→ **WHAT THE TASK ASKS**
Within the data beneath, some lines may hold the word "screenshot". Give the number of those lines and nothing else.

··· SOURCE MATERIAL

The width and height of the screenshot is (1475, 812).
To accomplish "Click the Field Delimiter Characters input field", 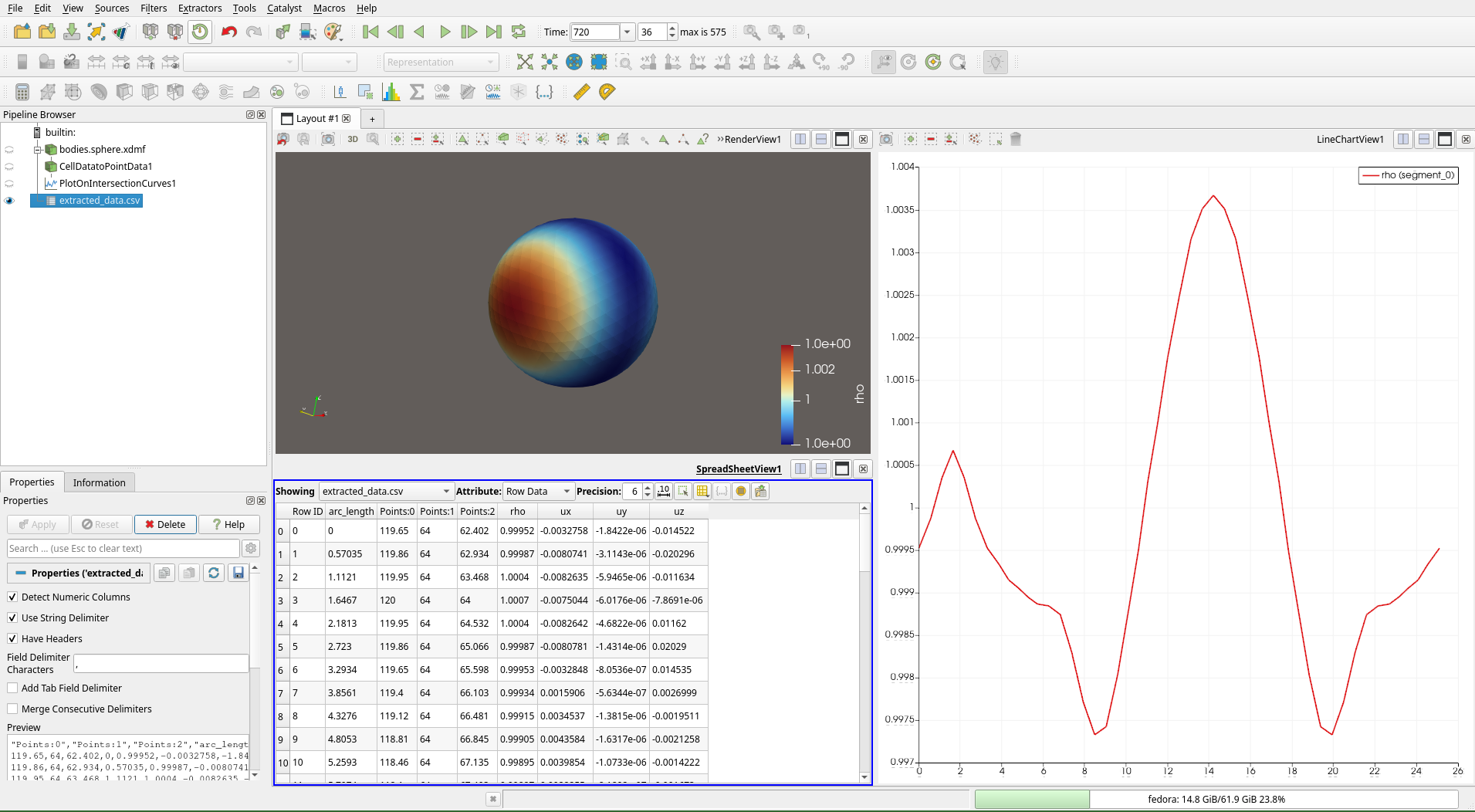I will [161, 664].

······
··· SOURCE MATERIAL

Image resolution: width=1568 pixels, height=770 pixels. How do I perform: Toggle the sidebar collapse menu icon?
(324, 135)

······
··· SOURCE MATERIAL

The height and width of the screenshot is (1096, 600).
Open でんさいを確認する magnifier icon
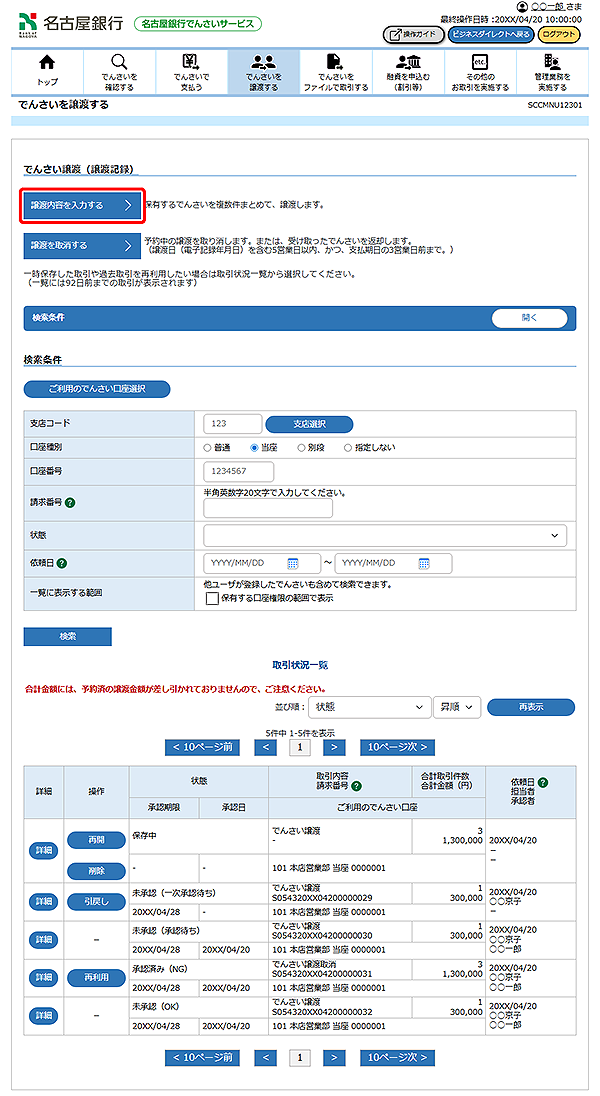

······

→ **ANSWER BELOW**
2